19. In this case, the Superintendent of Police can be said to be "appropriate authority" within the meaning of Section 2(3) of the M.R.T.P. Act, as it is the public authority on whose behalf the land is designated and Section 126(1)(c) and Section 127 of the M.R.T.P. Act show that it is to initiate acquisition proceedings by making application to the State Government. So, here the Collector is moved on behalf the State Government.

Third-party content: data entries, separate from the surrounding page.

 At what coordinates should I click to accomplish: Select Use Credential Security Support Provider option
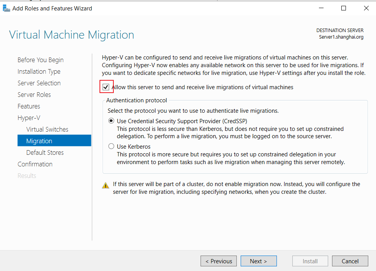pyautogui.click(x=111, y=121)
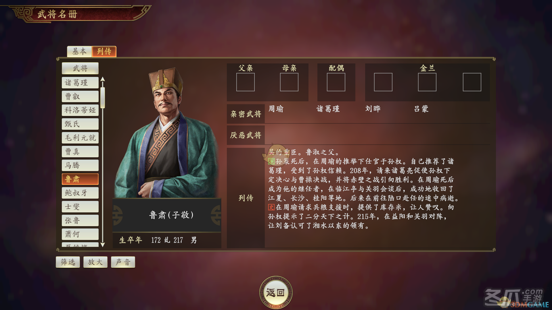Select the 母亲 portrait slot
The image size is (552, 310).
point(289,82)
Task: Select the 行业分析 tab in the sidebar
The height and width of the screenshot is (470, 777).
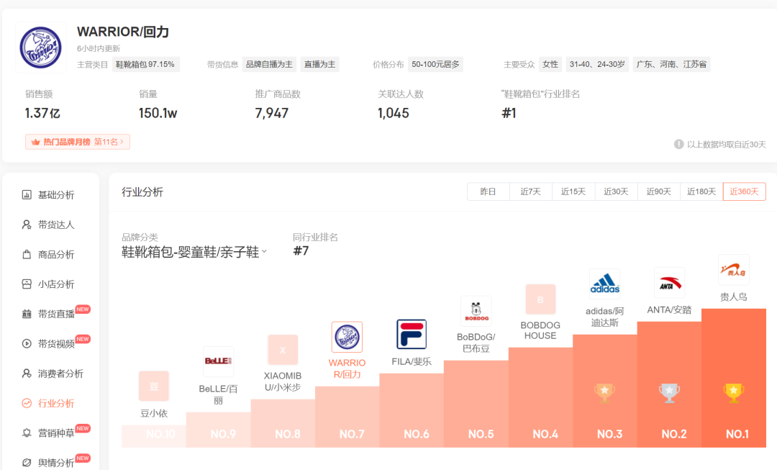Action: click(x=55, y=403)
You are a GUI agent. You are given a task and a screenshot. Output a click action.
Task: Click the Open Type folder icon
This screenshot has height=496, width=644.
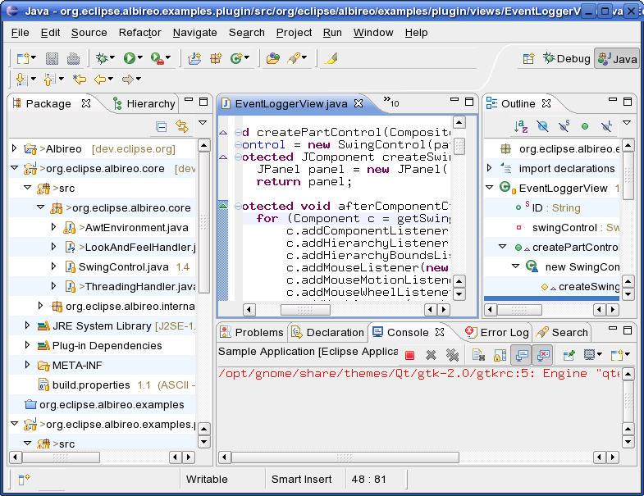273,58
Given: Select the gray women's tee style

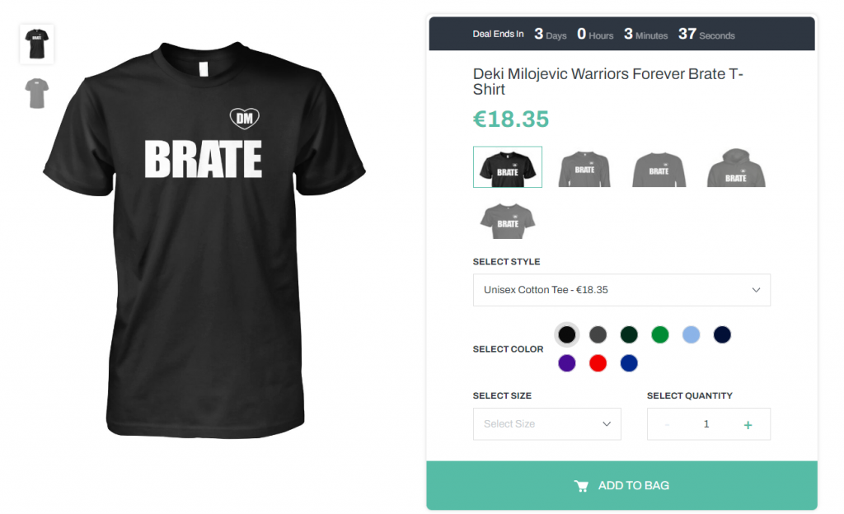Looking at the screenshot, I should (x=508, y=221).
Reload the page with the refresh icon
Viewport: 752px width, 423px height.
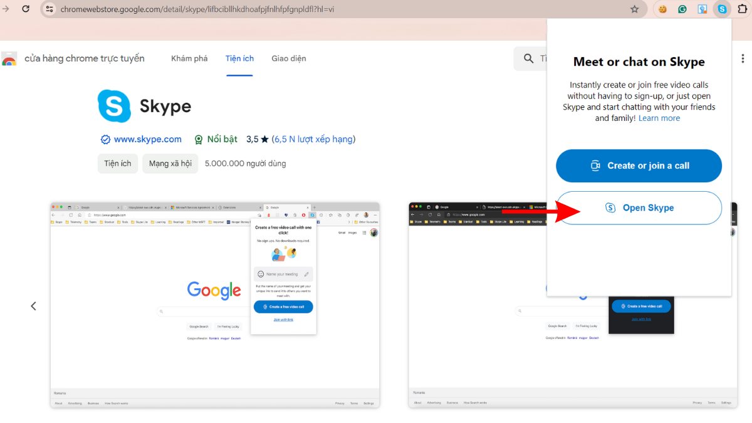(25, 9)
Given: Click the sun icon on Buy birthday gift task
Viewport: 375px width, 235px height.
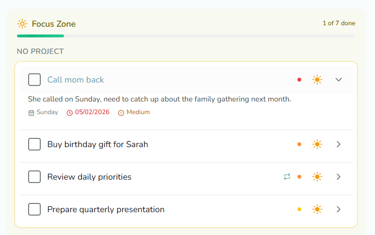Looking at the screenshot, I should [317, 144].
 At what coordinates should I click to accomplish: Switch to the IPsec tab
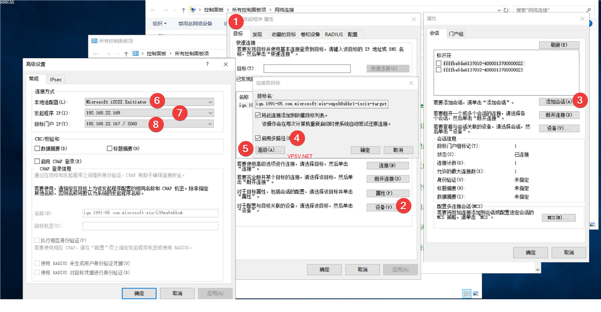click(x=56, y=79)
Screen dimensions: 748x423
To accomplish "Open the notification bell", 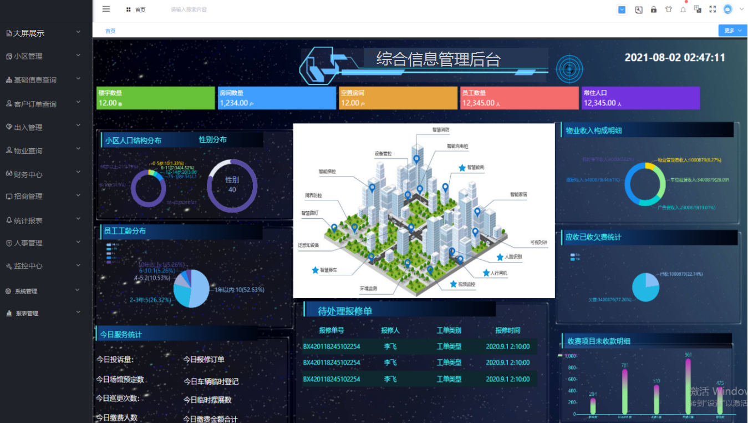I will point(683,9).
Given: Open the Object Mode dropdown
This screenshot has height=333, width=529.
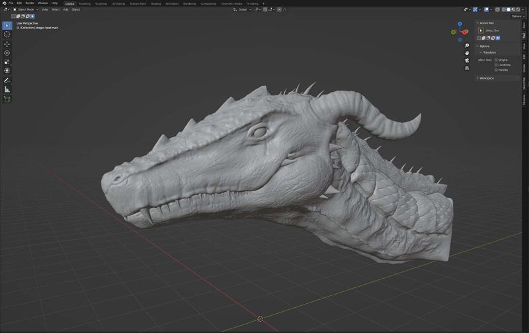Looking at the screenshot, I should tap(25, 9).

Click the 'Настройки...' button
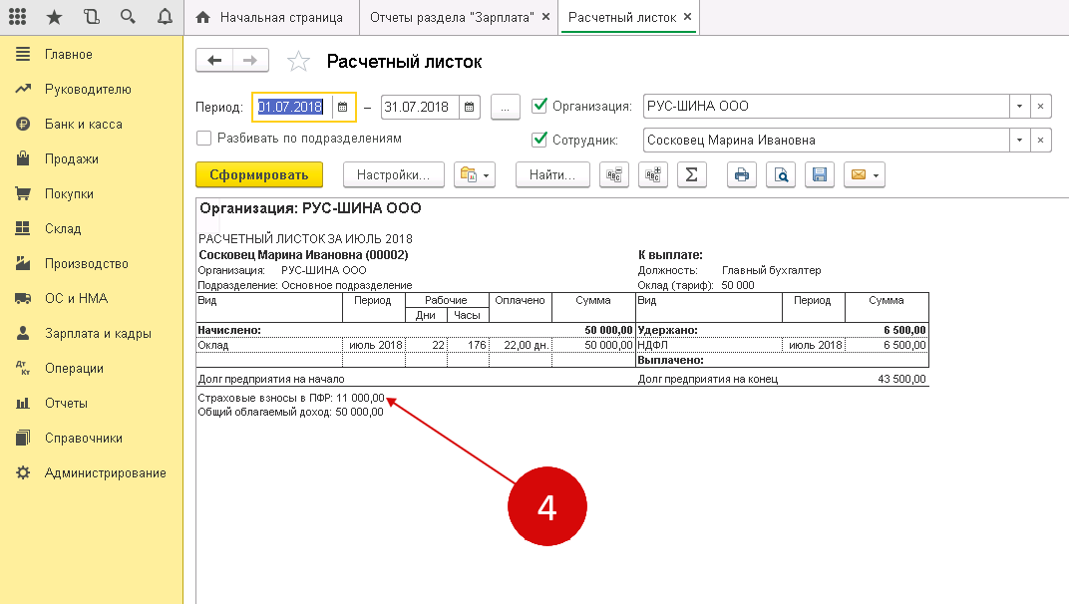[393, 174]
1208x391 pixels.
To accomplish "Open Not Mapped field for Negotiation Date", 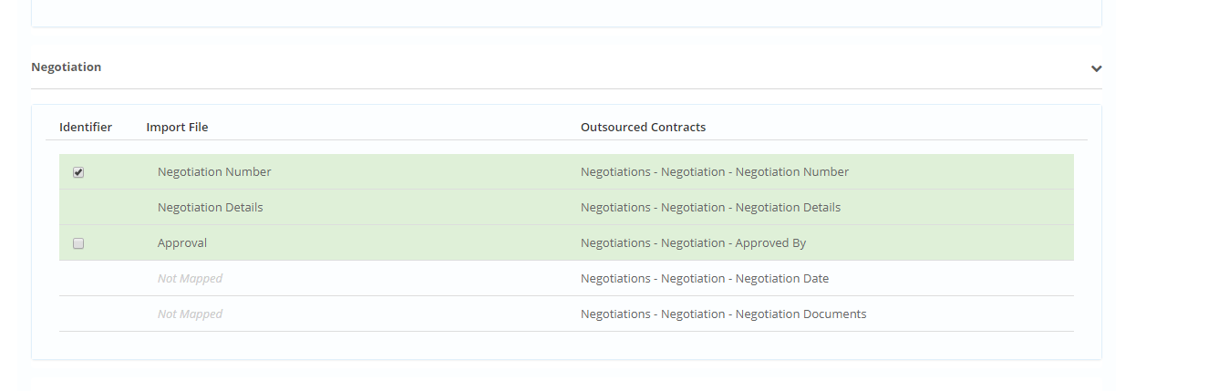I will click(190, 279).
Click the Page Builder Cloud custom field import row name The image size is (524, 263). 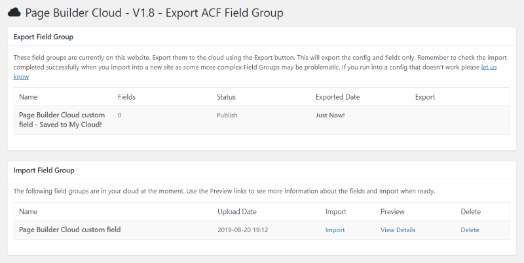[x=70, y=230]
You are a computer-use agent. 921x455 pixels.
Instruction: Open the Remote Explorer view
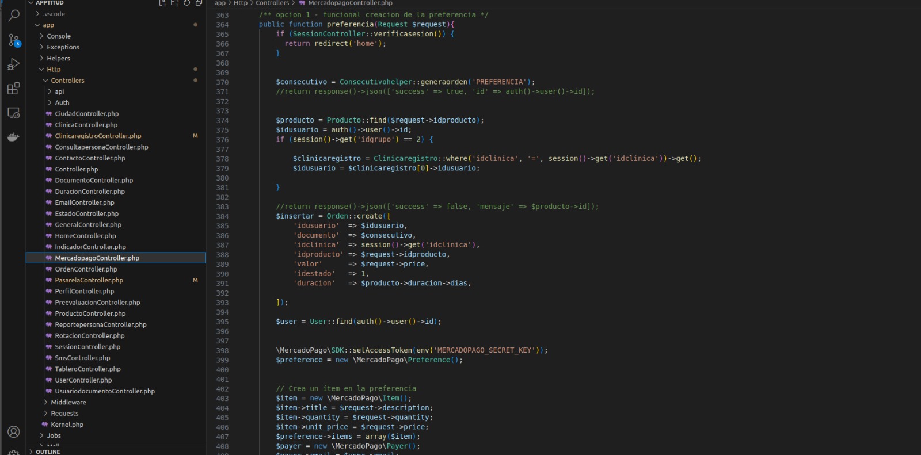14,113
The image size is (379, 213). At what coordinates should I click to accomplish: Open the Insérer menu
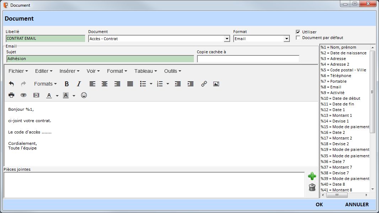[x=69, y=71]
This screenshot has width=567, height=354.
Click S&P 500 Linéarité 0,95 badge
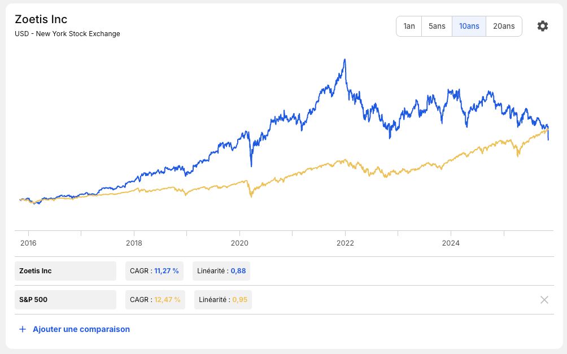click(x=223, y=300)
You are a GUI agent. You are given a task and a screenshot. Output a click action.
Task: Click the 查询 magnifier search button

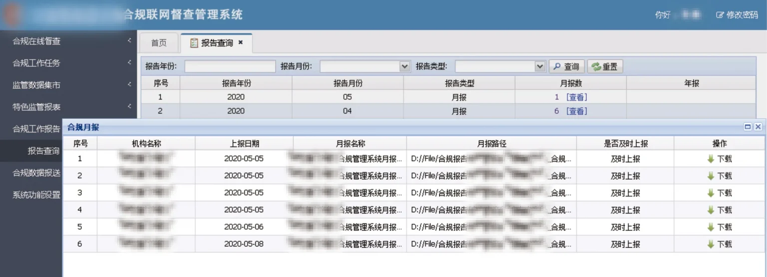point(566,67)
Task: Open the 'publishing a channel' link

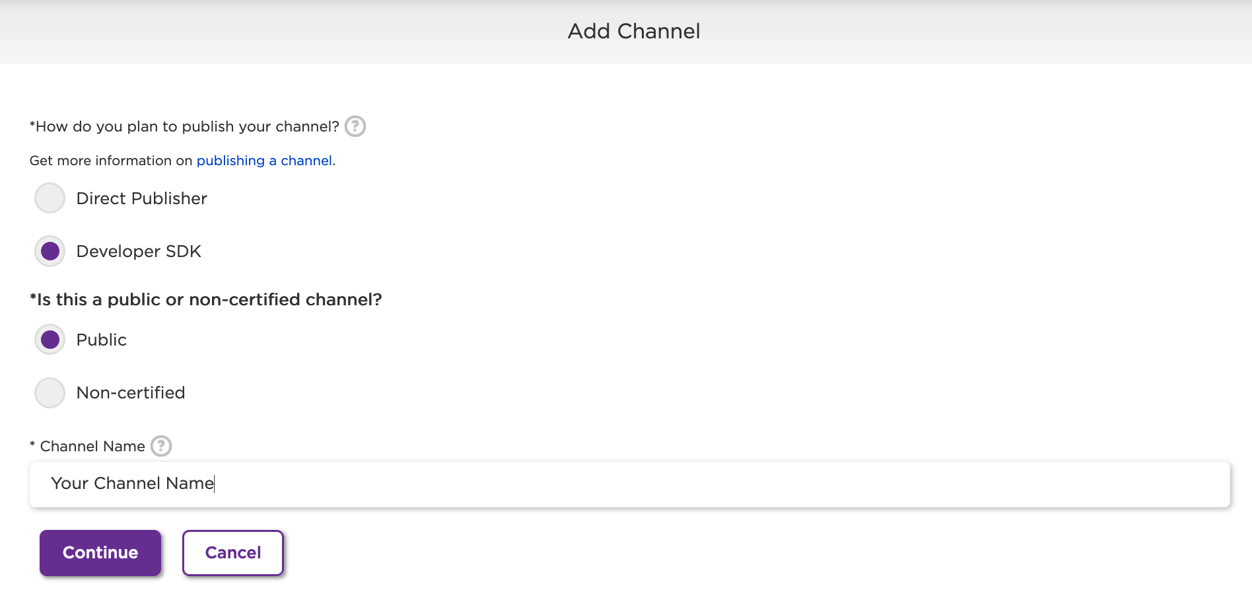Action: [264, 161]
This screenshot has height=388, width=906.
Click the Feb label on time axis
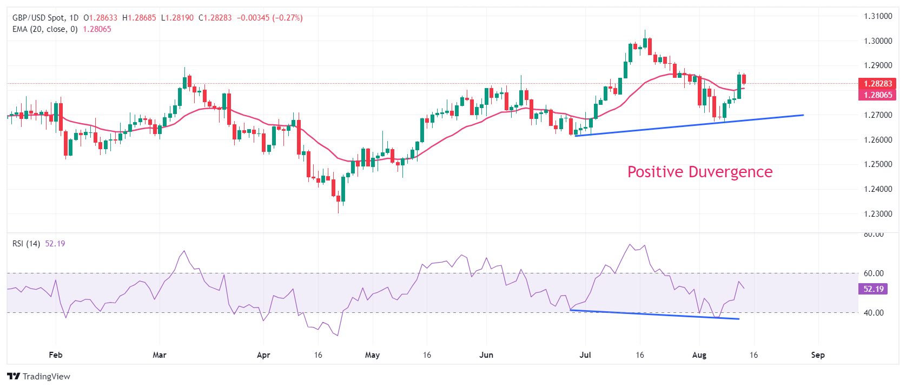coord(56,355)
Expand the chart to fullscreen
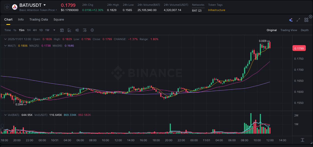The height and width of the screenshot is (147, 313). click(x=298, y=20)
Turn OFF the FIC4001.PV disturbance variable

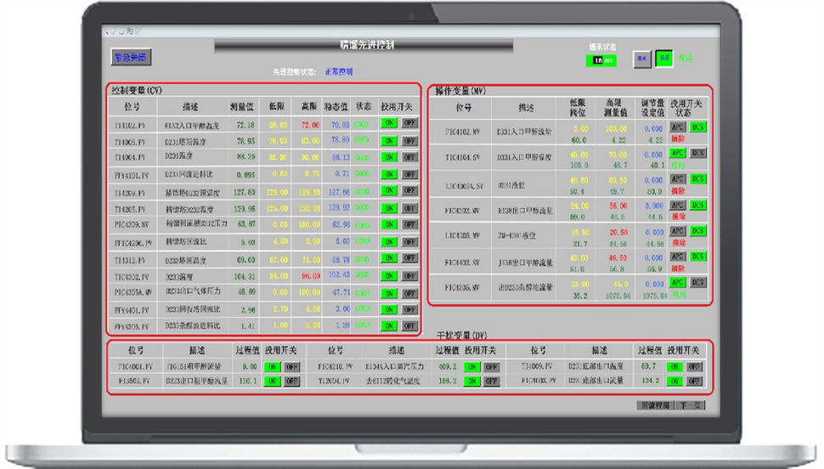[292, 368]
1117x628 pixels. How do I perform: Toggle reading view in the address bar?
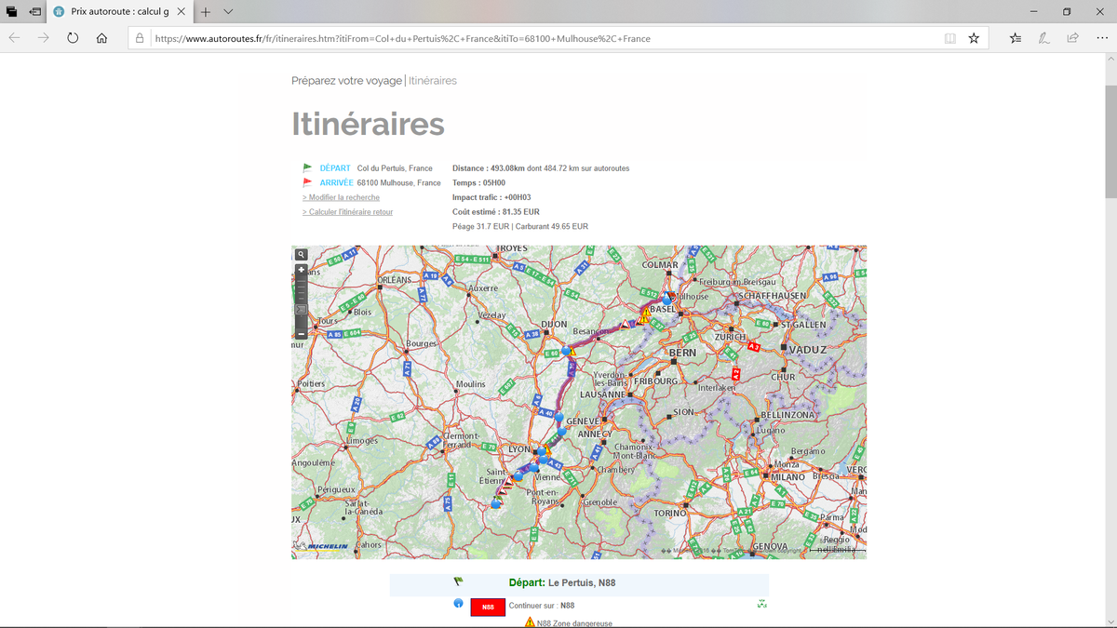948,38
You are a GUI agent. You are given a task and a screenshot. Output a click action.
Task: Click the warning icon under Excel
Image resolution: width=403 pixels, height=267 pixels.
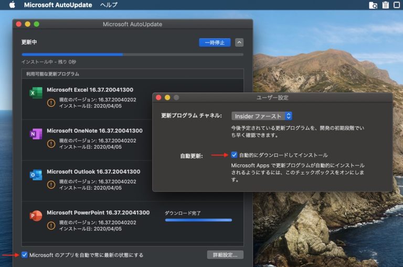[x=51, y=102]
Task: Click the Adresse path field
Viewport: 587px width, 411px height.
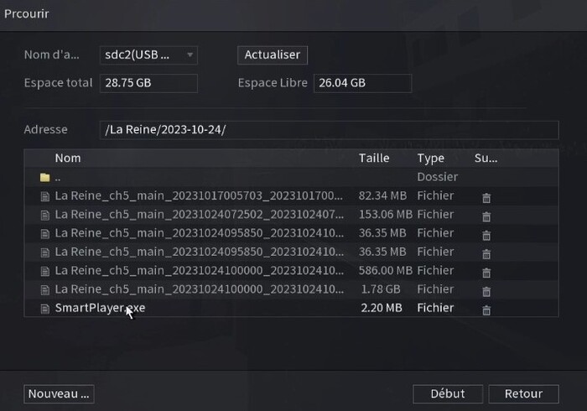Action: [x=328, y=130]
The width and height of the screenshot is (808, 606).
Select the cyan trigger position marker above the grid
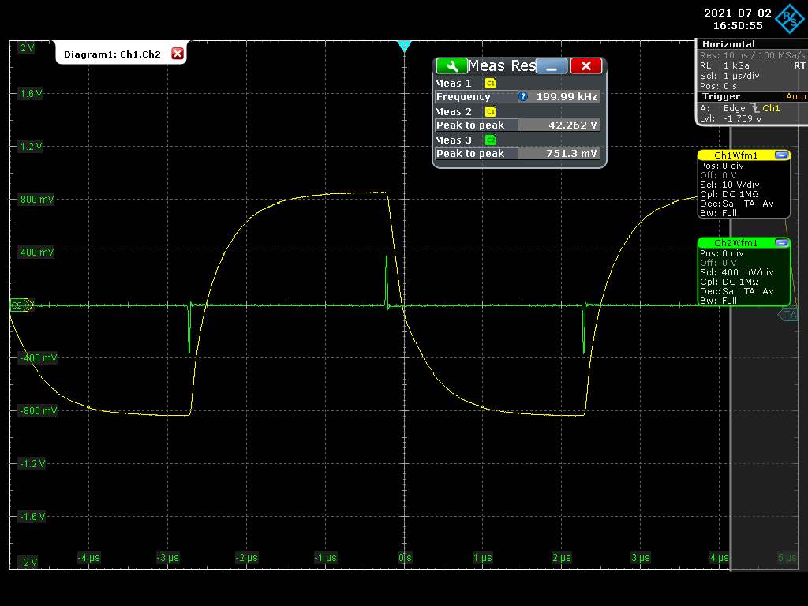404,47
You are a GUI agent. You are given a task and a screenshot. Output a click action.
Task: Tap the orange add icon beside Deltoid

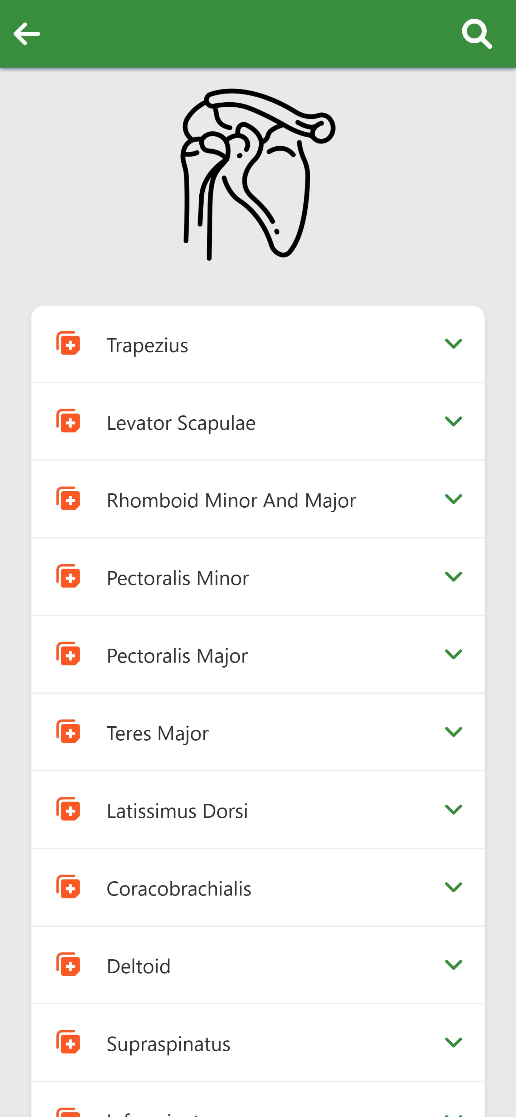click(x=68, y=964)
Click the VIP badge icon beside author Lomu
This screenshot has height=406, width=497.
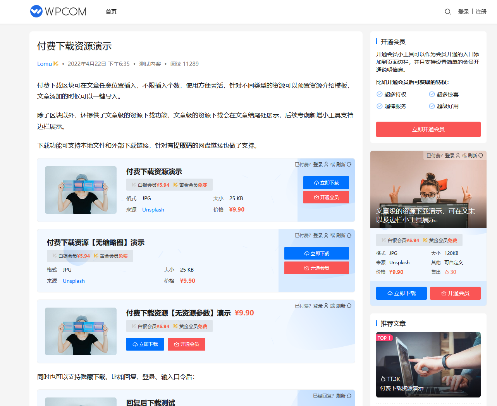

20. The Supreme Court in para 11 of Municipal Corporation of Greater Bombay v. Dr. Hakimwadi Tenants Association has observed that the word, "aforesaid" in the collocation of words, "no steps as aforesaid are commenced for its acquisition" obviously refer to steps contemplated under Section 126(1) of the M.R.T.P. Act. Therefore, in this case, the letter dated 2.6.1989 produced at page 98 (Annexure R-1 to the affidavit-in-reply) and the letter dated 12.12.2003 produced at (Exh. 'E' with the writ petition) which refers to letter dated 28.8.2002 clearly indicate that steps for acquisition were commenced under Section 126(1)(c) of the M.R.T.P Act by the developing authority even prior to the purchase notice.
21. In these circumstances, the petitioners are not entitled to any of the reliefs claimed. Writ Petition is dismissed. Rule discharged. Parties to bear their own costs.